Mood greatly affects our ‘salience landscape’, what we notice and perceive in the environment around us, what stands out in the ‘field of awareness’ as significant or worthy of attention, what seems threatening, hopeful, necessary, likely, possible or worthwhile, as well as how much motivation is available. 


Collapse awareness is an assault on the psyche - we can easily become captured and overwhelmed by the ‘threat landscape’, which is what I call ‘bigger-than-self distress’. The threat landscape really does exist, and needs attention, but perhaps we don’t need to be captured by it all the time (I wish I had realised that sooner). The antidote to bigger-than-self distress is ‘more-than-me enlivenment’ - when we find the motivation to engage with something that’s possible and worth doing, that has a positive effect on behalf of what we love. The ‘positive possibility landscape’ also exists, if we have eyes to see it.

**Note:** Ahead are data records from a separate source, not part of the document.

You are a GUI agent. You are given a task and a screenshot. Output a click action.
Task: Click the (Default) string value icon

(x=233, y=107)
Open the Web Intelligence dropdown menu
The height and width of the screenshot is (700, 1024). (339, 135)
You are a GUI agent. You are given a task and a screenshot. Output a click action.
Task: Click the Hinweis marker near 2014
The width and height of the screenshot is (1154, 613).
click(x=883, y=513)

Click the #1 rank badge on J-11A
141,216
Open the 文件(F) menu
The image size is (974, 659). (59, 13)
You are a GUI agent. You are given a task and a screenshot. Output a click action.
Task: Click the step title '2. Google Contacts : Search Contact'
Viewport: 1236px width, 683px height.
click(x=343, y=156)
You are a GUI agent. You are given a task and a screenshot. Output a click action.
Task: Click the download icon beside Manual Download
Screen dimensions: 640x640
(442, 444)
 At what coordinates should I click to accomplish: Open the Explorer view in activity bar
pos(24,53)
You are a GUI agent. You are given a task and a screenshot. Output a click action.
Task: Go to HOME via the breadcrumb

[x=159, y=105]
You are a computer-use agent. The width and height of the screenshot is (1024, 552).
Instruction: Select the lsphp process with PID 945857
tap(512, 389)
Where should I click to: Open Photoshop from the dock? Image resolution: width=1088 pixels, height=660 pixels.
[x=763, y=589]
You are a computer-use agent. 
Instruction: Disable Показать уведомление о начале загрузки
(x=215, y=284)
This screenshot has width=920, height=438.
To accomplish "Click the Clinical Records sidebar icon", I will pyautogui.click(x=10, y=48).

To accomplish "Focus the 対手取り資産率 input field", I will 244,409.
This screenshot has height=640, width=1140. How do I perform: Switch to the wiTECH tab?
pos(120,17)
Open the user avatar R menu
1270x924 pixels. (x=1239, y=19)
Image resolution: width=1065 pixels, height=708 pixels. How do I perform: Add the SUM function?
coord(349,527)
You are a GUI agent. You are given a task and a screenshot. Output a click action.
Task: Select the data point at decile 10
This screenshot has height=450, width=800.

When we are deeply distressed, it can be very hard to see anything that’s good or seems worth doing, let alone finding any ‘oomph’ to do it. When we are greatly enlivened it's hard to even remember what we were worried about, because there’s beauty, goodness and possibility right here amongst us, and more on the way tomorrow, because of what we achieved today. That hopefulness can be naive, or it can be wise. 


It turns out that ‘business-as-usual’ only allows a very narrow range of acceptable feelings, emotions and levels of motivation - or ‘states of arousal’. We are supposed to feel the same, see the same, and act the same all year round. Bigger-than-self distress and more-than-me enlivenment break the rules of acceptable feelings and behaviour. Despair, rage, hope and appreciation, they all have a vital role to play in coming alive to what’s real.

These stories contain the opinions of the writers and do not necessarily reflect the opinion of Collapse Club members or conveners.